# How do I turn off that YouTube abomination?



## ADF (Jul 29, 2010)

That thing now at the bottom of the page, I want it gone.

This thing is getting on my nerves, no matter how many times I turn off auto play; it turned it back on. One of my subscription videos ends and it automatically takes me to the next one. I try to click on something at the bottom of the page; and it automatically enlarges to cover it. I tried clearing everything on the list so that it didn't have anything to auto play, but it was all back again when I went to a new page!

It's a wind up, I have no use for it, I would like to know how to remove it please.


----------



## Wreth (Jul 29, 2010)

Wait until youtube fix it?


----------



## ADF (Jul 29, 2010)

Wreth said:


> Wait until youtube fix it?



I'd say them "fixing it" is the cause of the problem, their constant desire to "fix it" results in unnecessary changes to YouTube features that already work.

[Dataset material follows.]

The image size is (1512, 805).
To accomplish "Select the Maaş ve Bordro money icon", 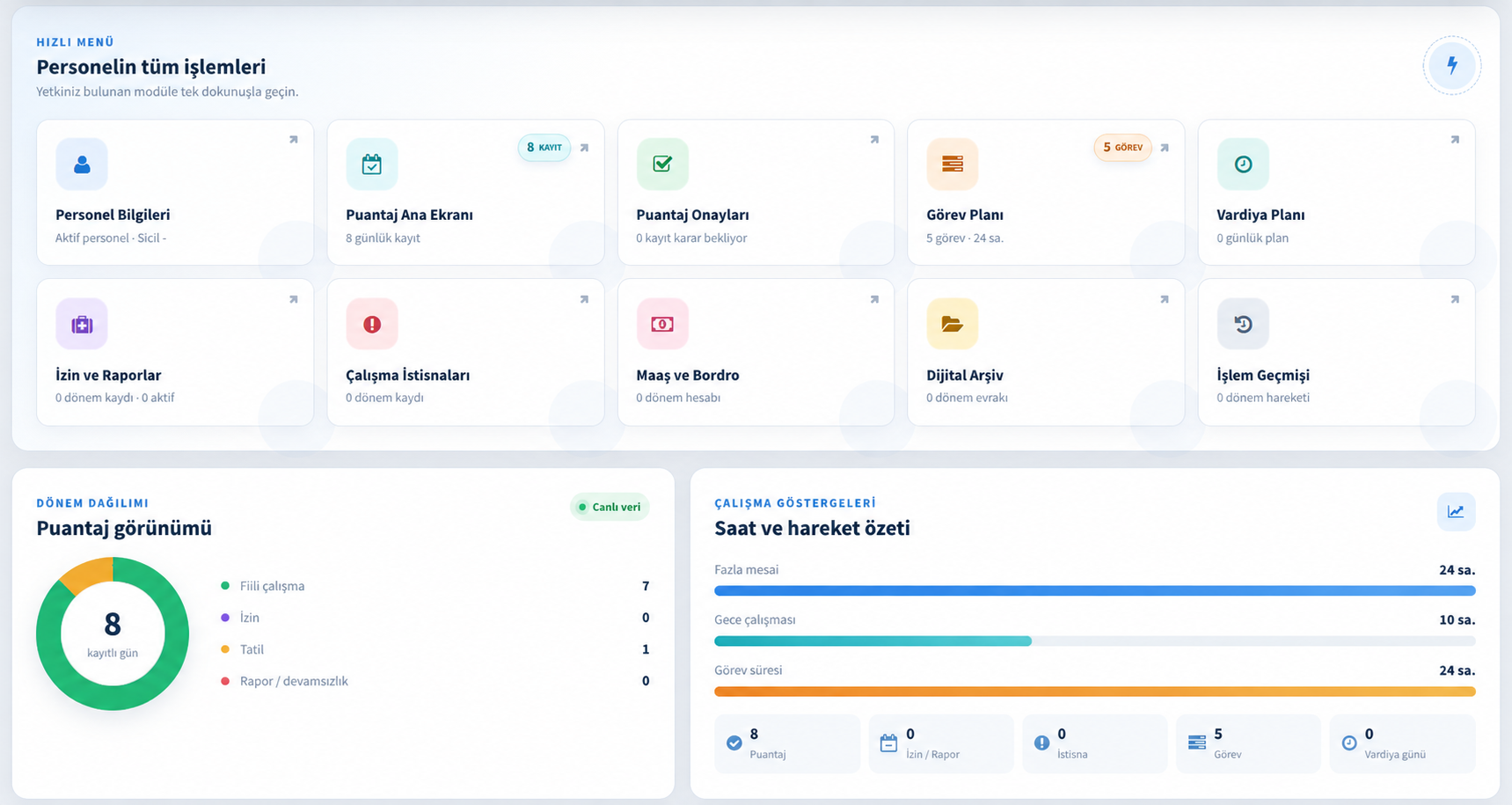I will (662, 324).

There were already features in place to auto play my subscriptions, I don't need a bar permanently floating at the bottom of my screen to do it.


----------



## Eske (Jul 29, 2010)

God, I know just what you mean.

I loved the auto-play playlist feature; it's great, just load up a music video and autoplay the recommendations.  Viola, custom radio channel.

But now that they've tried to "upgrade" (or whatever they call this abomination), nothing works as it should.  The stupid little bar hardly ever shows up when it's supposed to, and it constantly turns off the auto-play feature, even though I specifically set it to "on".

It was great how it was.  Please, youtube, stop trying to "improve" things.  You just end up screwing things up.


----------



## Ames (Jul 29, 2010)

I was wondering the same thing yesterday.

That thing's fucking annoying.


----------



## Captain Howdy (Jul 29, 2010)

I just hit up youtube on a whim, and went to turn up the volume, this thing popped up. It didn't just pop up, _it stayed there_, which is annoying. 

Yet again, another 'feature' that's really fucking annoying :v

Seems they come up with 2-3 bad 'features' for every one good one. (Bad: This stupid bar, bolded comment box, crotch bar vs. side bar - but good!: 1080p-4k video uploads)


----------



## jayhusky (Jul 29, 2010)

Hmm,, i just logged into youtube to see this and i agree it is SO annoying..

thankfully you CAN remove it but only for that video, so bascially you have to do the following on EVERY video (unless someone finds another way.)

youtube.com/watch?v=xc78cz9*&playnext=1&videos=8efusd9f&feature=sub*

Remove that bold bit and that annoying bar disappears.

*NOTE: * That youtube URL above is a false one, but the method remains the same


----------



## CaptainCool (Jul 29, 2010)

i was browsiong youtube a lot during the last couple of days and i havent seen it once :O what is it and why is it so bad?


----------



## ADF (Jul 29, 2010)

jayhusky said:


> Hmm,, i just logged into youtube to see this and i agree it is SO annoying..
> 
> thankfully you CAN remove it but only for that video, so bascially you have to do the following on EVERY video (unless someone finds another way.)
> 
> ...



On every video? Bloody hell...



CaptainCool said:


> i was browsiong youtube a lot during the last couple of days and i havent seen it once :O what is it and why is it so bad?


 
I've got a friend who doesn't have it either, he has no subscriptions; so I'm assuming you don't either?


----------



## jayhusky (Jul 29, 2010)

ADF said:


> On every video? Bloody hell...



Unfortunatly so, unless someone can make a add-on for browsers that can strip out that part of the URL.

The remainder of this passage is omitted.